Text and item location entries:
........
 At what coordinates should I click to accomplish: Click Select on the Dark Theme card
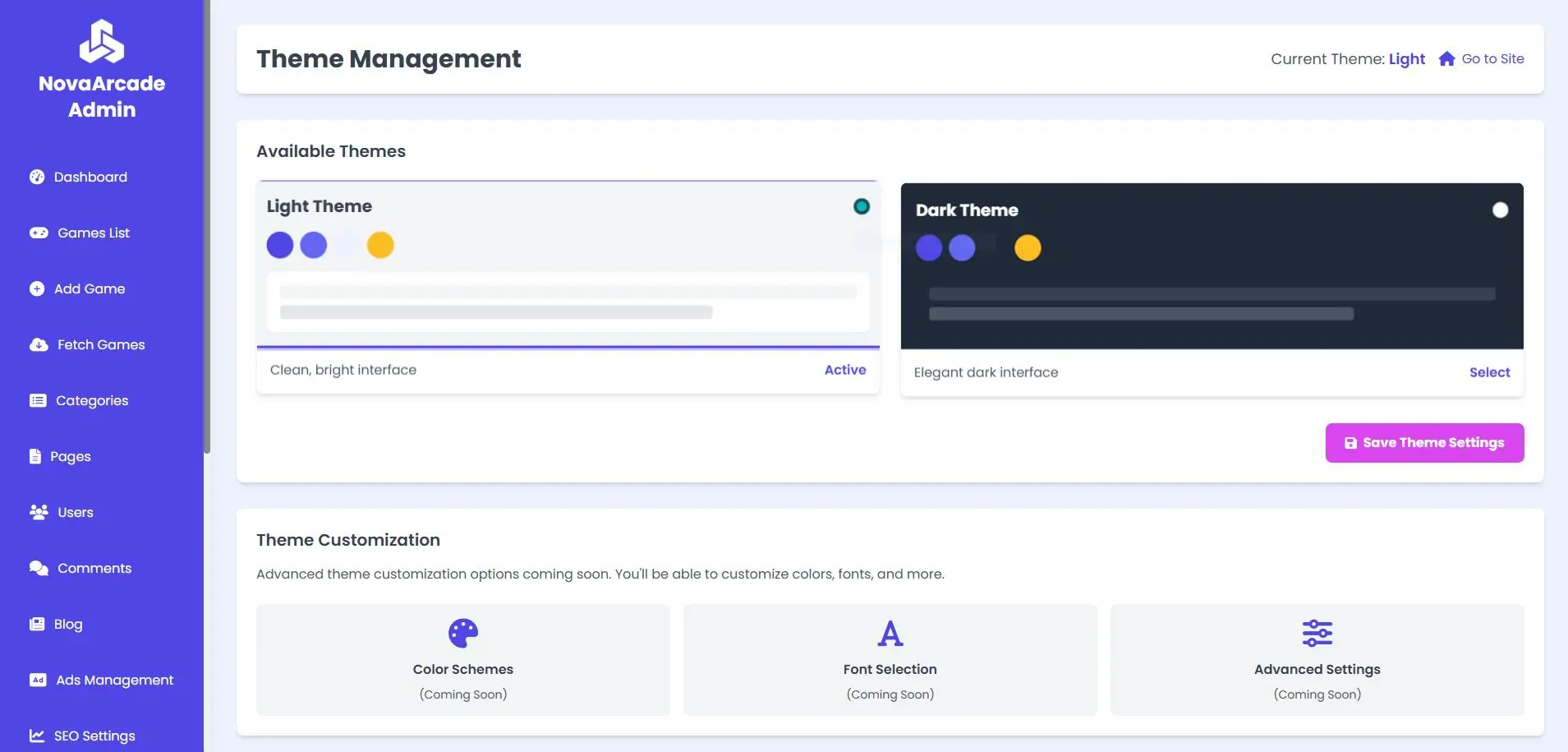tap(1489, 372)
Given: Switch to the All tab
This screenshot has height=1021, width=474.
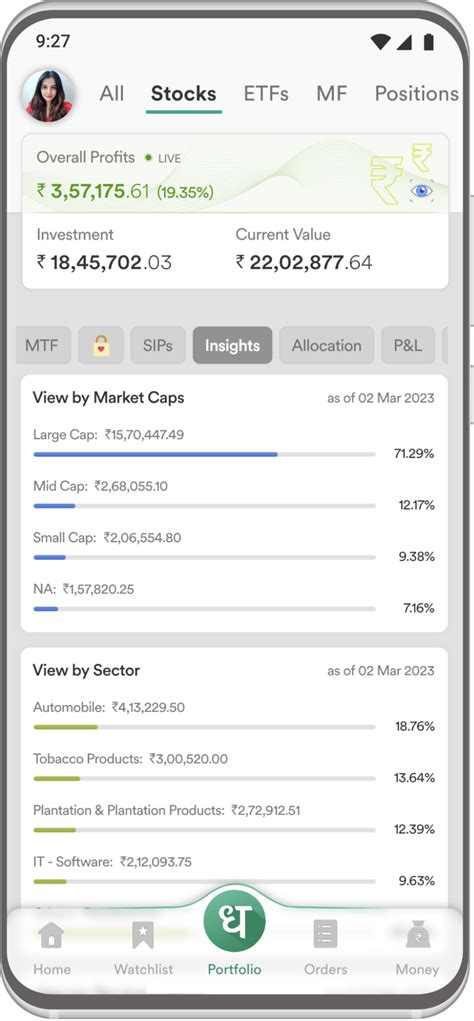Looking at the screenshot, I should [x=112, y=93].
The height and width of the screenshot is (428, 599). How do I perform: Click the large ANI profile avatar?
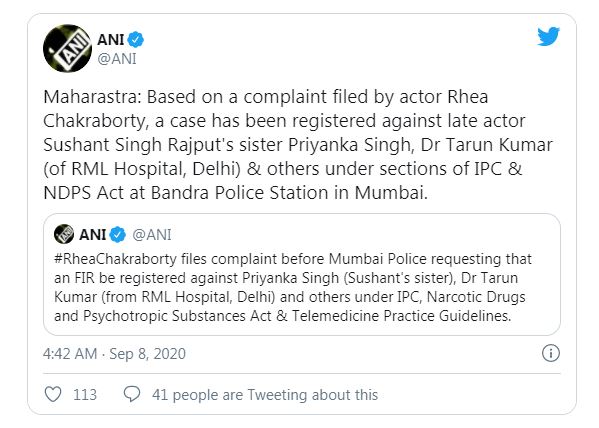point(67,48)
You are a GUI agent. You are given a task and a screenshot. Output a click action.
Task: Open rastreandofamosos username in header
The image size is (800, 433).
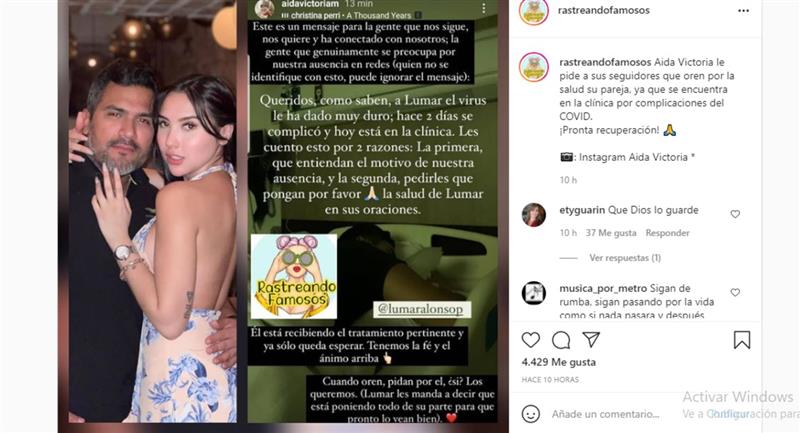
........
__AIM OF THE EXERCISE__:
Copy out each line of the items above that contains the word "height".

__EXPECTED ANSWER__:
This screenshot has height=1021, width=474.
The height and width of the screenshot is (428, 599). How do I perform: Click the large ANI profile avatar?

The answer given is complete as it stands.